(Collected data)
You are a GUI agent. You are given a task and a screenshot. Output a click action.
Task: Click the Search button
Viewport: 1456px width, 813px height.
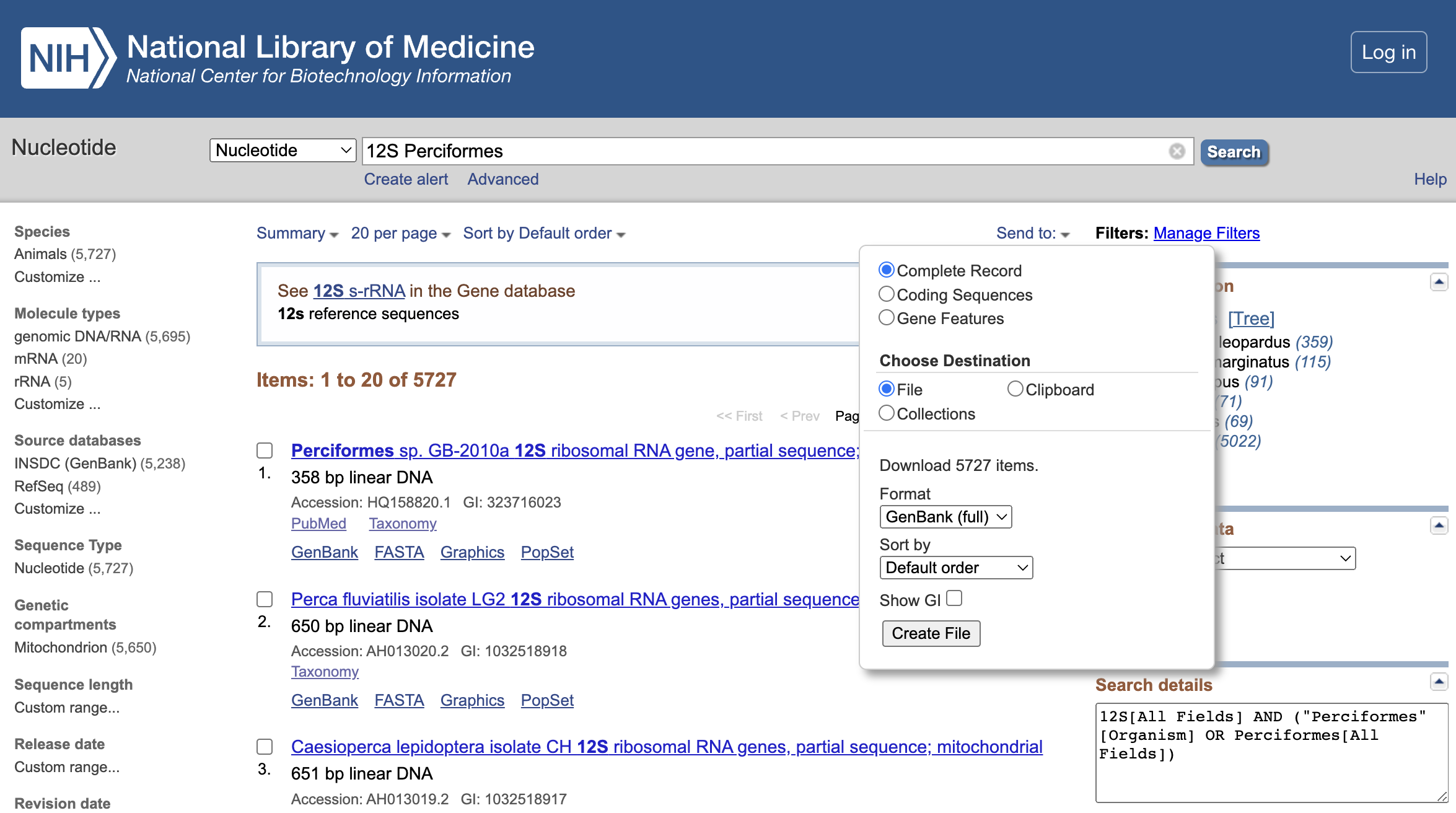pyautogui.click(x=1234, y=152)
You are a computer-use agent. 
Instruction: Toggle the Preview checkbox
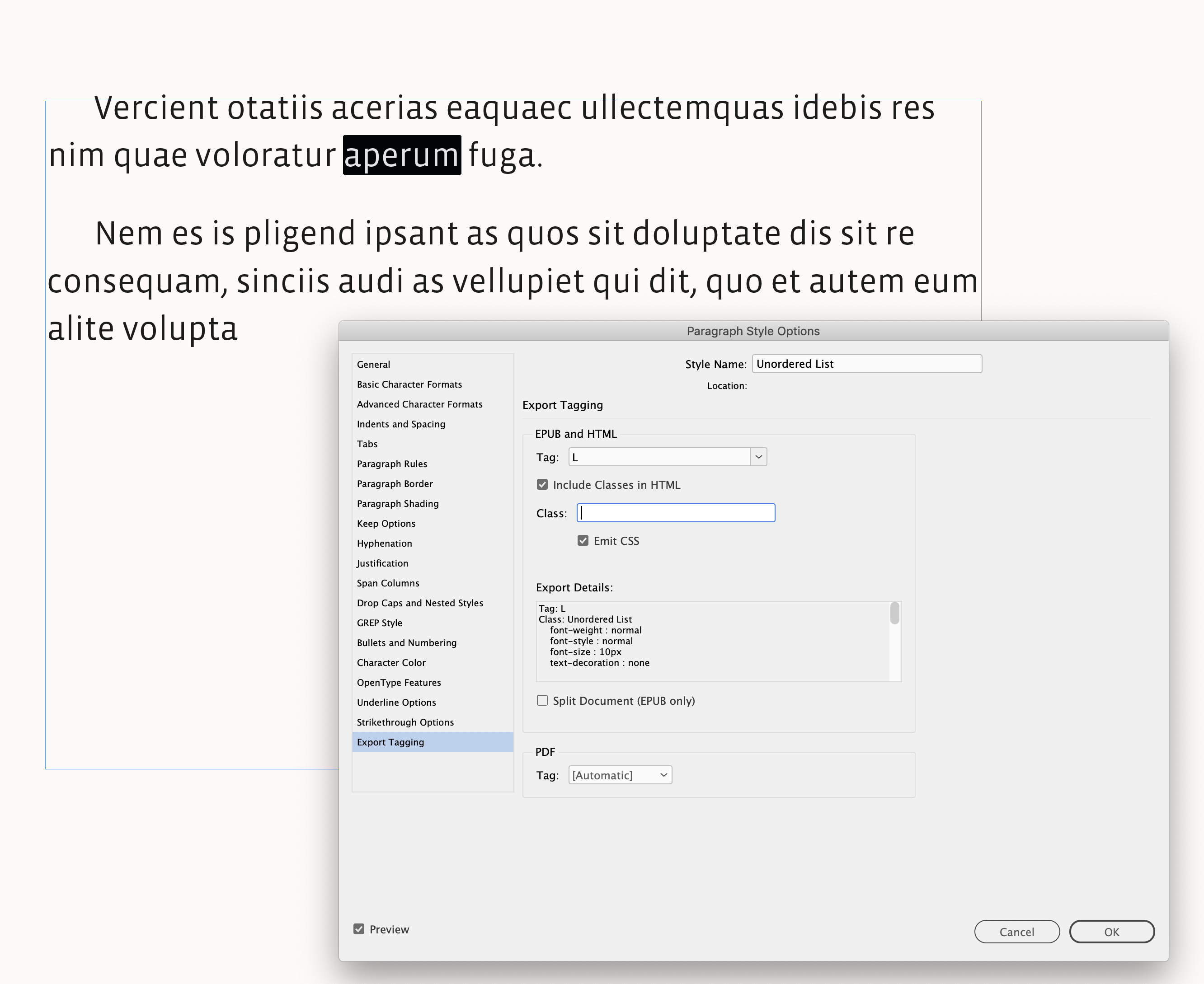359,929
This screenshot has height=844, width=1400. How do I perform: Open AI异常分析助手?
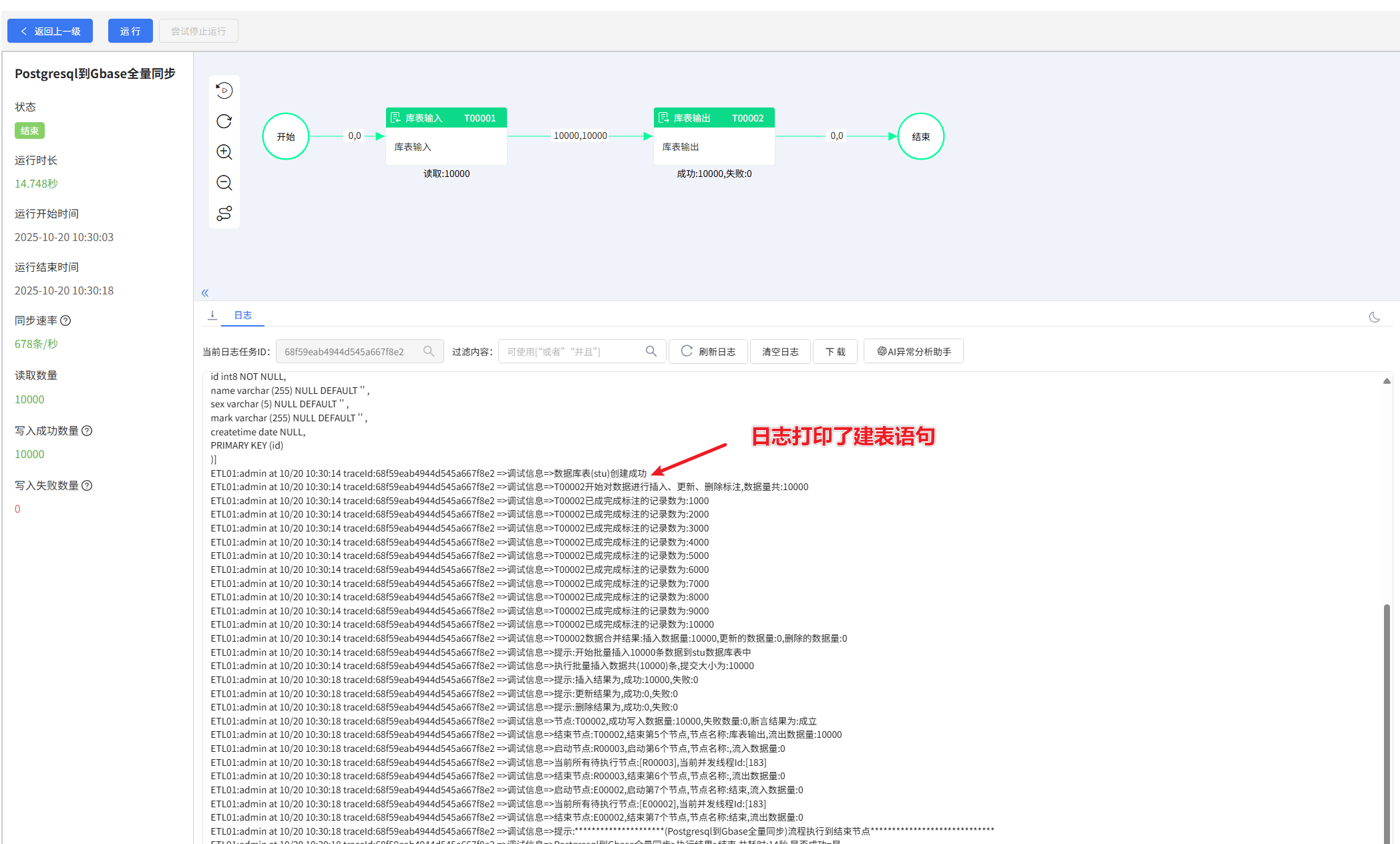point(914,351)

Directions for this task> Leave out the pictures, and retype exactly the lines from the one containing "Instruction: Toggle the Preview checkbox" through the last line of the data above, no more and no less.

Result below>
Instruction: Toggle the Preview checkbox
359,929
This screenshot has height=844, width=1400. How do I perform: Open AI异常分析助手?
point(914,351)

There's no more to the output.